What Happened

On May 13, 2026, copper prices, often referred to as 'Dr. Copper' in the global commodity market, hit an all-time high, a record-breaking movement. Market experts point to two main factors behind this surge. First, the accelerated construction of data centers, driven by advancements in Artificial Intelligence (AI) technology, is causing an explosive increase in demand for copper, which is essential for power transmission and cooling systems. Second, ongoing geopolitical tensions in the Strait of Hormuz in the Middle East are raising concerns about potential supply chain disruptions in copper refining and transportation processes. In particular, the analysis that "the Strait of Hormuz issue has also emerged in copper refining" further highlights supply instability.

Why It Matters

Copper is a critical mineral, often called the 'blood' of global industries, and its price movements serve as an important indicator for predicting global economic trends. This new all-time high is more than just a rise in raw material prices; it simultaneously demonstrates the impact of the explosive growth of the AI industry on the real economy, as discussed in the 'global-ai-sector-dynamics-2026' event chain, and the negative impact of continuously raised geopolitical risks on the supply chain, as discussed in the 'middle-east-geopolitics-2026' event chain. Rising copper prices can pass on cost burdens to a wide range of industries such as construction, electronics, and automotive, intensifying overall inflationary pressure (inflation). This is expected to directly affect corporate profitability and lead to price increases for final consumer goods, thereby burdening household economies.

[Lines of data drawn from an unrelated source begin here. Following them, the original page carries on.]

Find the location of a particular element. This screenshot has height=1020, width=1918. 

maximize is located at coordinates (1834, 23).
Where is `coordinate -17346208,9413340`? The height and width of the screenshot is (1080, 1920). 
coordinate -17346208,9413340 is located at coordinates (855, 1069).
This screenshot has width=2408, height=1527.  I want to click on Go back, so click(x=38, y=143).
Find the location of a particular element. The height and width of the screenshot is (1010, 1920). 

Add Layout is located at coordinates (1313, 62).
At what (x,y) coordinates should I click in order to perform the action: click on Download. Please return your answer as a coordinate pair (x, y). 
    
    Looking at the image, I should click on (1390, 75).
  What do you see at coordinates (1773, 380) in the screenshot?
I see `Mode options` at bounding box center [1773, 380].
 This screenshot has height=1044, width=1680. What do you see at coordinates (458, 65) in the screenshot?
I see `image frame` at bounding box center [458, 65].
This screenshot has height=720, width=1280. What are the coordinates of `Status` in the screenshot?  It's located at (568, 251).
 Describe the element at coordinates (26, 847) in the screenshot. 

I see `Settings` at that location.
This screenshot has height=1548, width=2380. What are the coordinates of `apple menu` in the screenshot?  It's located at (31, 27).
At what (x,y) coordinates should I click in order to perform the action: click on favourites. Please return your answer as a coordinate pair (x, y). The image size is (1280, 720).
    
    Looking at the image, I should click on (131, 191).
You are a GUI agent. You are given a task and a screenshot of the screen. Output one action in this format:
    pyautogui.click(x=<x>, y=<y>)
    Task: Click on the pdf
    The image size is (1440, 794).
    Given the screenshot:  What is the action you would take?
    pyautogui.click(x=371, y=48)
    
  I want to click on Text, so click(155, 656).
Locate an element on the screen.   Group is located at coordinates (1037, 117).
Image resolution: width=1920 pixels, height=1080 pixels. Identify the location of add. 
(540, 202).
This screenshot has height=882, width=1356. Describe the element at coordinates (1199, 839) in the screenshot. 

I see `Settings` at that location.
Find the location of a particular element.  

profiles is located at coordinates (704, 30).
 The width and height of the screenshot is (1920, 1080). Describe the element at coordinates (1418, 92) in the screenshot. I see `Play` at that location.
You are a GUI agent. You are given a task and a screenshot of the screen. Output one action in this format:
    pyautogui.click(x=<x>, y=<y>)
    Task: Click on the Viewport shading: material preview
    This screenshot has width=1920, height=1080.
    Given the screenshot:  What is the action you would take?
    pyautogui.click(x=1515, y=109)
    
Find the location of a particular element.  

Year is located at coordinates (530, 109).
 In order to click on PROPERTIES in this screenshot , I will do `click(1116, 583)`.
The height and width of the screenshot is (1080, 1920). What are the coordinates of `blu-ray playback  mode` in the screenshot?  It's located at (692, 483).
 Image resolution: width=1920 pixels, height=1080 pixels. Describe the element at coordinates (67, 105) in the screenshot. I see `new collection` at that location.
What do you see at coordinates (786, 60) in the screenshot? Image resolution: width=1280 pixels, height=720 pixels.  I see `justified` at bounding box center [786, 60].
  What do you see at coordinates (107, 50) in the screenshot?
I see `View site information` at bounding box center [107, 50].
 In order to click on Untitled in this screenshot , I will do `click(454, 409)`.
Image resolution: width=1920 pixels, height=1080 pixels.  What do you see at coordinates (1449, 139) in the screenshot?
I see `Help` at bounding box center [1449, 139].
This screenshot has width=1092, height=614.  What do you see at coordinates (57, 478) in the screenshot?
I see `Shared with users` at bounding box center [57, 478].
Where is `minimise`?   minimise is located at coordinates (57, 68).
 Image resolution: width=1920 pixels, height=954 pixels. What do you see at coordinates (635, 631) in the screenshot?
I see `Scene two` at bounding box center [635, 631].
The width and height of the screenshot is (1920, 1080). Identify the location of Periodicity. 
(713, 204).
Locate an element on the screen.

Impact on the Korean Market

Copper prices hitting an all-time high will have significant ripple effects on the Korean economy and industries. Korea has a manufacturing-centric industrial structure with a high proportion of industries that use copper as a key raw material, including electronic products, automobiles, and construction. Therefore, rising copper prices will increase the cost burden on domestic companies, potentially leading to deteriorating profitability. This will particularly affect wire and cable manufacturers, construction companies, and semiconductor and display manufacturers where copper wiring is essential. Furthermore, intensifying inflationary pressure could influence the Bank of Korea's monetary policy, increasing pressure for interest rate hikes.

Key Stock Analysis

  • Samsung Electronics (005930:stock): As copper is essential for semiconductor manufacturing and electronic product production, rising copper prices can act as a cost burden factor. (sentiment: negative)
  • Hyundai Motor Company (005380:stock): Large quantities of copper are used in automobile manufacturing, including electric vehicles, so rising copper prices could increase production costs and negatively impact profitability. (sentiment: negative)
  • POSCO Holdings (005490:stock): While the direct impact on steel production may be limited, its trading divisions, such as its subsidiary POSCO International, could be exposed to volatility if they engage in copper-related businesses. (sentiment: neutral)
  • LS Cable & System (unlisted): Although not a directly listed stock, as a wire and cable manufacturer, it is directly affected by rising copper prices, and its cost burden could increase. (sentiment: negative)
  • COPPER (COPPER:commodity): Strong upward momentum is at play due to increased AI demand and supply chain risks, with a high probability of further short-term gains. (sentiment: positive)
  • WTI Crude Oil (WTI:commodity): Along with rising copper prices, it intensifies overall raw material inflationary pressure and has the potential for co-movement upwards, coupled with Middle East risks. (sentiment: positive)
  • BTC (BTC:crypto): While sometimes perceived as an inflation hedge asset, it is simultaneously classified as a risk asset, and volatility could expand if instability in the raw material market increases. (sentiment: neutral)

Future Scenarios

Optimistic Scenario: If increased copper demand from the AI industry leads to supply expansion faster than expected, and geopolitical tensions in the Middle East ease, copper prices could gradually stabilize. In this case, the cost burden on Korean manufacturers would ease, positively impacting global economic recovery. Pessimistic Scenario: While AI demand continues to surge, if delays in mine development and a lack of refining facilities, coupled with prolonged Middle East risks, worsen supply chain disruptions, copper prices could rise even more sharply. This would exacerbate global inflation and severely impact the manufacturing sector. Investors should closely monitor AI data center investment trends, changes in mining output from major copper-producing countries, and shifts in the Middle East geopolitical situation.